■ **Estratto della pagina**
■ ■ ■ ■ ■ ■ ■
I valori dell’occidente
di Roberto Pecchioli - 02/10/2022
Fonte: EreticaMente
Si parla spesso – specie da quando è iniziata la guerra in Ucraina – di valori dell’occidente. Ascoltiamo severi signori e garrule signore parlare, mano sul cuore e ciglia bagnate, elevando peana ai valori. Strano contrappasso: sono gli stessi che hanno applaudito lo smantellamento di ogni principio in questo angusto angolo di mondo. Talvolta inalberano cartelli come quello della signora Cirinnà, madrina del matrimonio omossessuale, pardon, ugualitario. “Dio, patria, famiglia, che vita de merda”. Sgrammaticata volgarità. Un altro valore dell’occidente, la terra del tramonto. Nell’ora del crepuscolo, cambiano i nomi: l’Europa, la civiltà greco-romana e poi cristiana (Cristianità ovvero Europa, poteva scrivere Novalis) diventa occidente dopo una sottrazione e qualche addizione.
Lungi dal rappresentare la geografia, occidente è oggi un concetto politico: è l’Europa dimezzata senza la sua metà orientale, di stirpe e cultura slava – più Israele che è in Medio Oriente, alcune ex colonie britanniche e naturalmente gli Stati Uniti, i capoclasse. Resta il dato astronomico: il luogo dove il sole tramonta. Il nome come presagio.
I valori dell’occidente si compendiano nel denaro e nell’accumulo: senza limiti. E’ diventato perciò materialista, tecnocratico, relativista, nemico della vita. Come ogni civilizzazione morente – al di là della forza economica e militare – il carattere più impressionante dei suoi valori riguarda l’ipersessualizzazione e una volontà tenace di appropriazione generalizzata sino ai fondamenti della vita, dal corpo fisico al controllo tecnologico della coscienza.
Il tutto è attraversato (l’occidente è “trans”) dalla smania di non avere limite alcuno, di abolire ogni confine – materiale, morale, economico – nonché dalla convinzione che l’esistenza non abbia uno scopo e una direzione diversa dalla volontà soggettiva. Ciò conduce a una disperazione sottile, a un malessere diffuso mascherato dall’ansia di soddisfare desideri e capricci che rende schiavi di molte dipendenze. Dai farmaci per placare l’ansia e la paura, alle sostanze che consentono la “prestazione”, un obiettivo figlio dell’insicurezza; da uno stato di continua tensione verso l’oltre e il più – detto progresso- al bisogno compulsivo di beni materiali e di seguire mode e condotte suggerite da un formidabile apparato di comunicazione ed indottrinamento che- caso forse unico- non viene percepito come tale dalla maggioranza.
■ ■ ■ ■ ■ ■ ■
■ **Estratto del dataset**
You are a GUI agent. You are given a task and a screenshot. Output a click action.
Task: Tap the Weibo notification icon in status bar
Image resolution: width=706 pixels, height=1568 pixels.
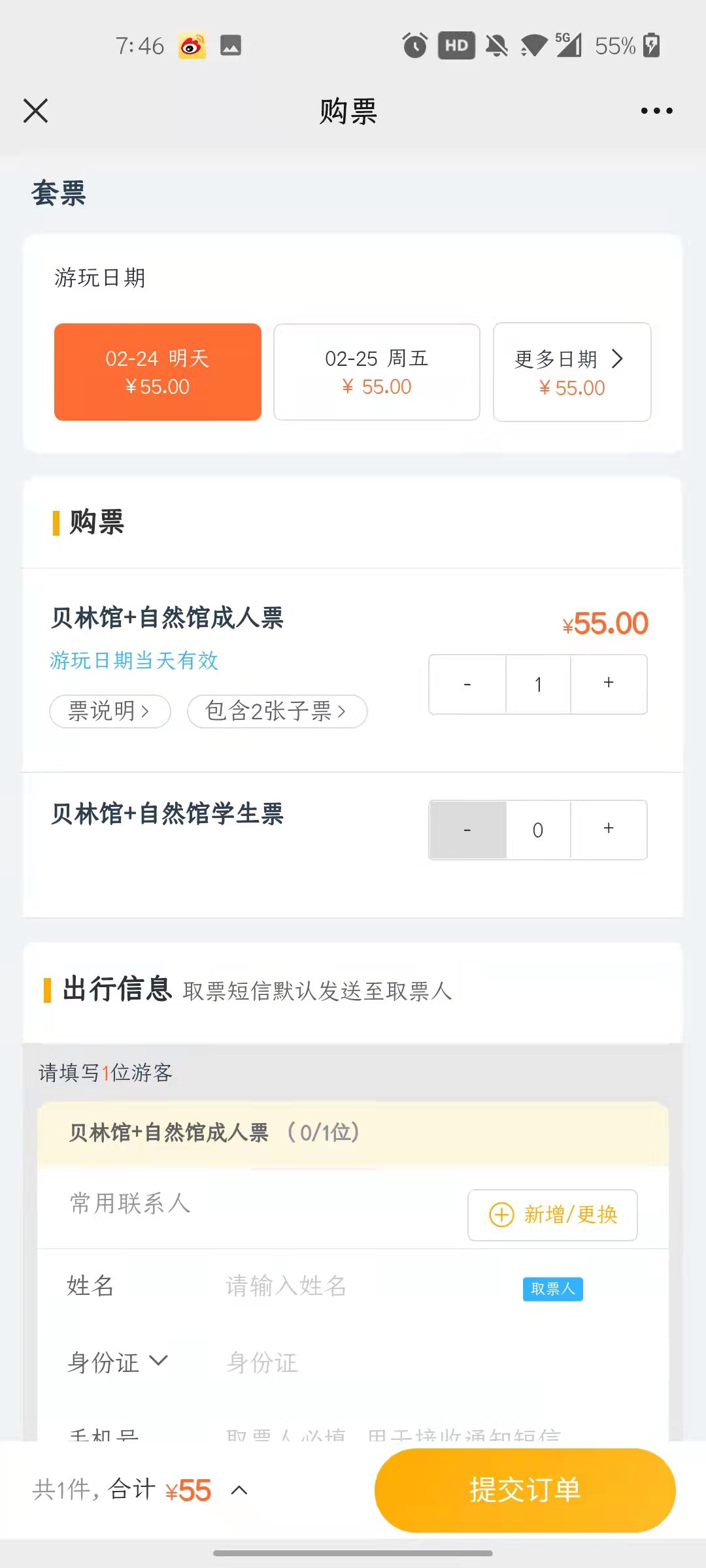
■ ■ ■ ■ ■ ■ ■
■ **Compito**
Rispondi a queste domande sull'estratto della pagina.
(a) In che cosa si compendiano i valori dell'occidente?
(b) Oltre all'Europa senza la sua metà orientale, quali realtà comprende l'occidente inteso come concetto politico?
(c) A chi viene attribuita la formula "Cristianità ovvero Europa"?

■ **Soluzione svolta**
(a) I valori dell'occidente si compendiano nel denaro e nell'accumulo, senza limiti.
(b) L'occidente comprende Israele, alcune ex colonie britanniche e gli Stati Uniti.
(c) La formula viene attribuita a Novalis.